══ RECORDS FOR THE EXERCISE ══
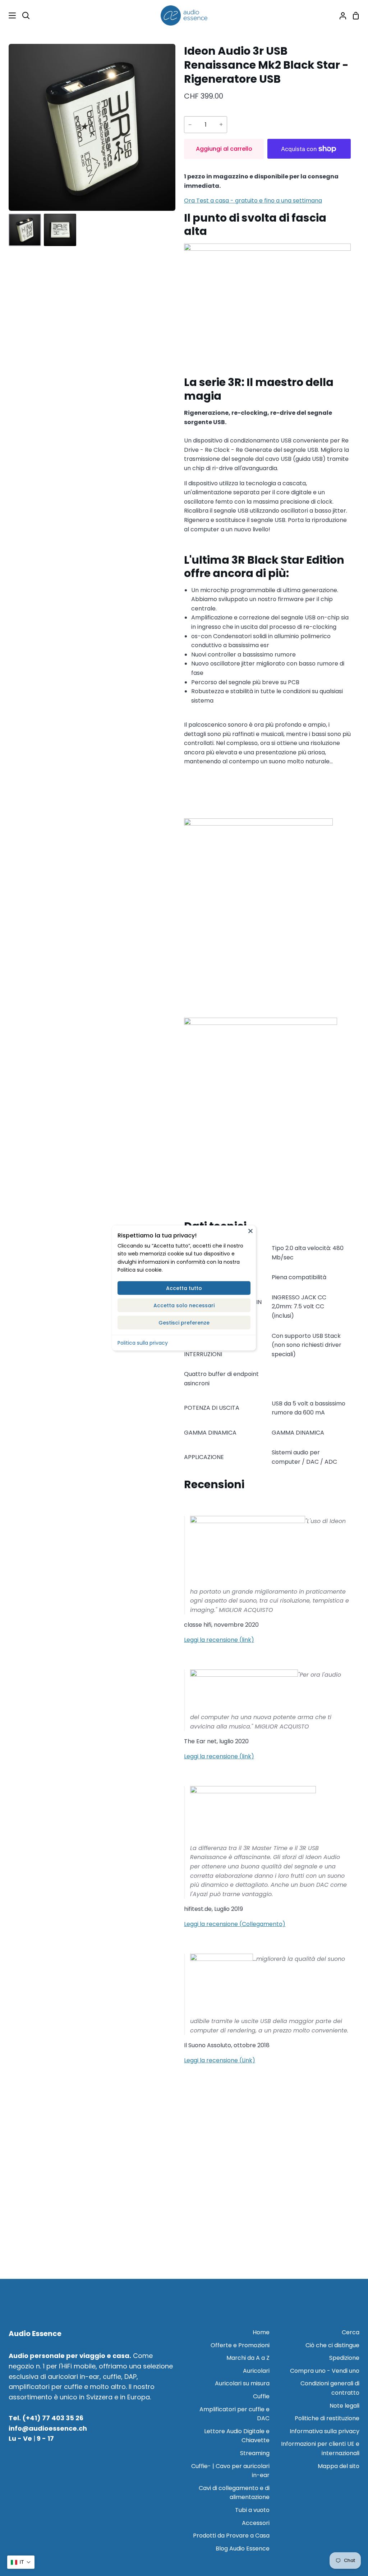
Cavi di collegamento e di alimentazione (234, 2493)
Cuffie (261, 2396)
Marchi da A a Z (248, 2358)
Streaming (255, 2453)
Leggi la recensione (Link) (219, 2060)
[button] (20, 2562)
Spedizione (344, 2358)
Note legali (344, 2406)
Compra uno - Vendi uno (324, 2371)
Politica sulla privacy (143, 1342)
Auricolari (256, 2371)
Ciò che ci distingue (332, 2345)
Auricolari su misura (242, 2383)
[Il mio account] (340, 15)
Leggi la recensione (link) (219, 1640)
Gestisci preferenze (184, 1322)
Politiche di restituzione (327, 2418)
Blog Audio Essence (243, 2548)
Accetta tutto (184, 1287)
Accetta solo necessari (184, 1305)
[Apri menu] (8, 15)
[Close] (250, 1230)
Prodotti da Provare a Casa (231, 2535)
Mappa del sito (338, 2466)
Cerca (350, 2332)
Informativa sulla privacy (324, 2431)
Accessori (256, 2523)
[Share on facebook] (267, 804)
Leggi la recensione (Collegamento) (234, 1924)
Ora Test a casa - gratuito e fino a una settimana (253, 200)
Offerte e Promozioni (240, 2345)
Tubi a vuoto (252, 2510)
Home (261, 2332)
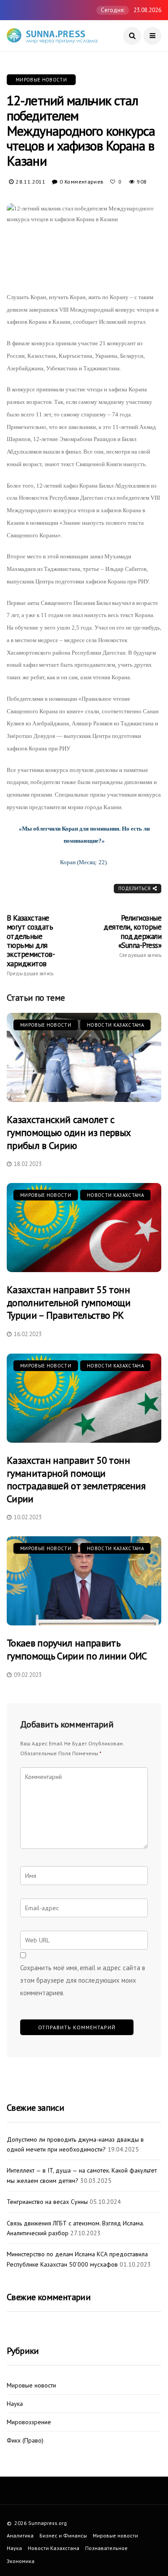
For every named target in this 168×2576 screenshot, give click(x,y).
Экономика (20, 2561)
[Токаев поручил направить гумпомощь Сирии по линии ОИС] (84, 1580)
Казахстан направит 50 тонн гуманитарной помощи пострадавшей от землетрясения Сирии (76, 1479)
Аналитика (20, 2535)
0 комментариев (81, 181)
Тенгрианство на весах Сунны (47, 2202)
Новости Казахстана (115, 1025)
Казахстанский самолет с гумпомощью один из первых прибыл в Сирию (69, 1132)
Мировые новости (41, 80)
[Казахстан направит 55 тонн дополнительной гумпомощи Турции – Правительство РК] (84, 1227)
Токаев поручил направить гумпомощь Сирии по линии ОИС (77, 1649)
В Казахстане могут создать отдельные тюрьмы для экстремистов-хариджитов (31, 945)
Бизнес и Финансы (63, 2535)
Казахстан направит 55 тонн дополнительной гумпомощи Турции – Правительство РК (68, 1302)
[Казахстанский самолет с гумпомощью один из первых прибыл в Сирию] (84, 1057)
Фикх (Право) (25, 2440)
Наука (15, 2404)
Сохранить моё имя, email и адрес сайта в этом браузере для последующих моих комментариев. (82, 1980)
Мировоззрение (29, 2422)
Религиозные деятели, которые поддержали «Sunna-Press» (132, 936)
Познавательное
═══
◆ DESCRIPTION OF THE TASK ◆
Return all lines from the data that include the string "один".

◆ RESULT OF THE TASK ◆
Казахстанский самолет с гумпомощью один из первых прибыл в Сирию (69, 1132)
[Казахстанский самолет с гумпомощью один из первых прибыл в Сирию] (84, 1057)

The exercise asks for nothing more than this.